Looking back…looking forwards: Leeum Samsung Museum in Seoul
So it is as we get older. Some of us, with good health and a sound mind, are fortunate to be able to hold more memories than others. Ultimately though, we can only hold so much, and what we decide to carry is important. We have a choice whether to carry happy memories or bitter memories. It takes up the same space, so why hold on to the sadness of one’s life?
Towards the end of the film, the elderly man and the elderly woman enter a cathedral. He feels he has been there before but cannot remember why. It turns out this is where they were married when they were young. In a later scene, he returns to the cathedral and proposes to the elderly woman and says that she has to promise that whoever dies first, the other will not cry, because the parting will be for a short time and they will see each other again.
The final scene sees the both of them in a care home where the elderly man introduces himself to the elderly woman. He tries and tries to remember his name but is not able to. A flashback to his youth, around 40 to 50 years earlier, shows him introducing himself for the first time to his future wife: “My name is Kim Sung-chil”. She tells him her name is Im Geum-nim. He comments that it is a noble name. It is then that we realise he has just had the same conversation with his wife, when he thinks she is the elderly woman who has just moved in next door.

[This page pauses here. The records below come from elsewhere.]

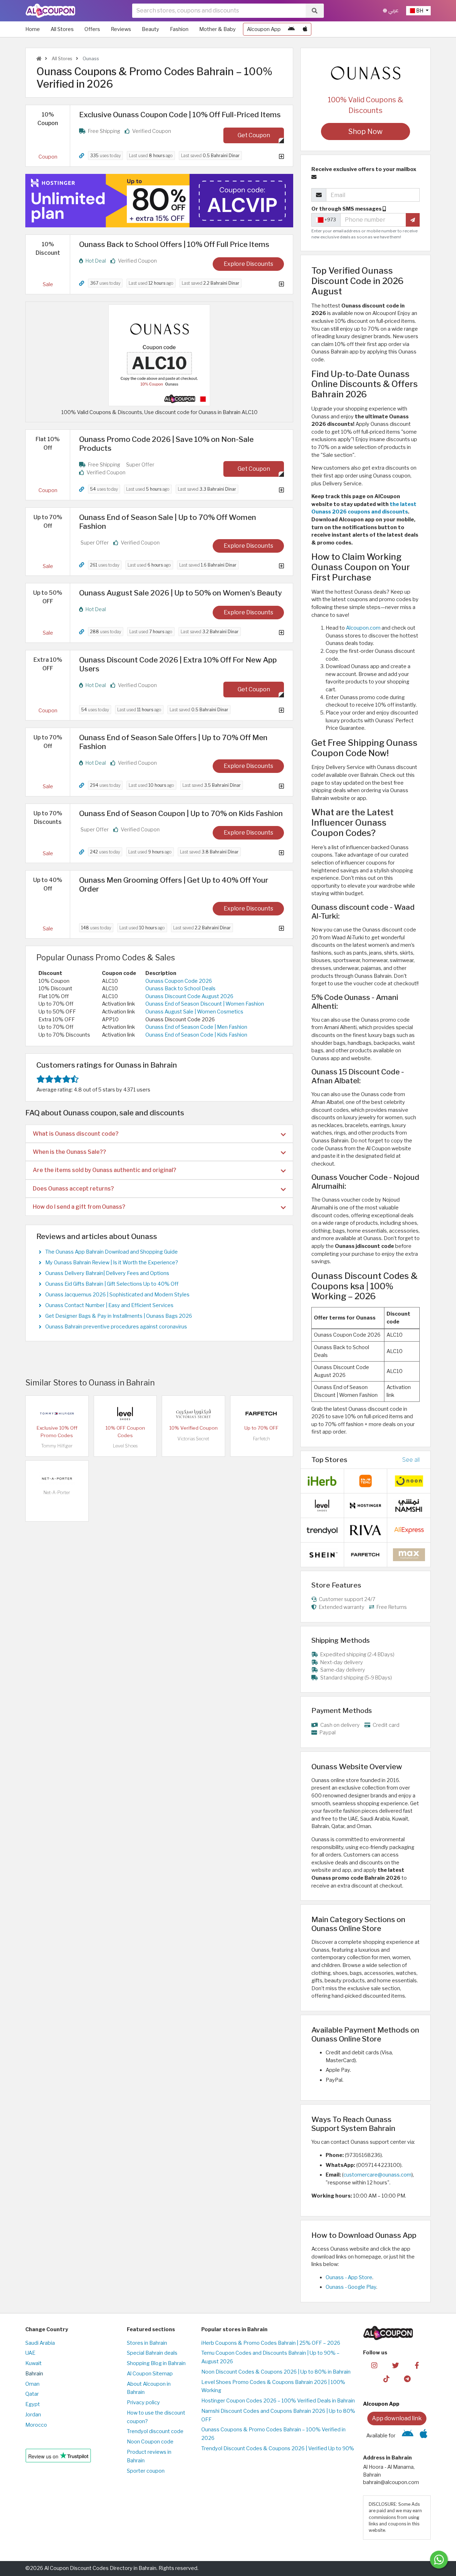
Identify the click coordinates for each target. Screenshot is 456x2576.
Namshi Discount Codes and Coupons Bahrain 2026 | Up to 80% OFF (278, 2415)
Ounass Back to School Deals (180, 988)
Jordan (33, 2414)
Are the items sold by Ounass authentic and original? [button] (104, 1170)
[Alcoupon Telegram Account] (407, 2378)
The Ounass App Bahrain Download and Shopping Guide (111, 1252)
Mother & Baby (217, 29)
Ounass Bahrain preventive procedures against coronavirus (116, 1326)
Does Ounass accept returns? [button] (73, 1188)
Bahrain (34, 2373)
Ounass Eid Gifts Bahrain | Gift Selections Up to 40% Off (111, 1284)
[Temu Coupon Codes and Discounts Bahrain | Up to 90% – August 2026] (365, 1480)
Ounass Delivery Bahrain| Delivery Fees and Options (107, 1273)
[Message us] (439, 2560)
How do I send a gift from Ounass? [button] (79, 1206)
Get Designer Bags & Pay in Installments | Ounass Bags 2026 (118, 1316)
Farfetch (261, 1438)
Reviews (121, 29)
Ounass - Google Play (351, 2287)
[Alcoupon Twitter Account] (395, 2364)
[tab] (159, 1133)
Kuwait (33, 2363)
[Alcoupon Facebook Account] (416, 2364)
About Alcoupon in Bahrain (149, 2388)
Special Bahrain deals (152, 2353)
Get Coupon (254, 135)
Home (32, 29)
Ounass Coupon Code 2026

Our memories of South Korea are always happy ones. This will keep me going for the rest of the week as I tackle the laundry and get back to household cleaning: Junior 1 and Mr Gochugaru have been keeping each other company and I am wondering about the state of the house on our taxi ride back home.
As it turns out, the house is in no worse shape than when I left, and Junior 1 has made us two beautiful loaves of sourdough bread. I should go away more often.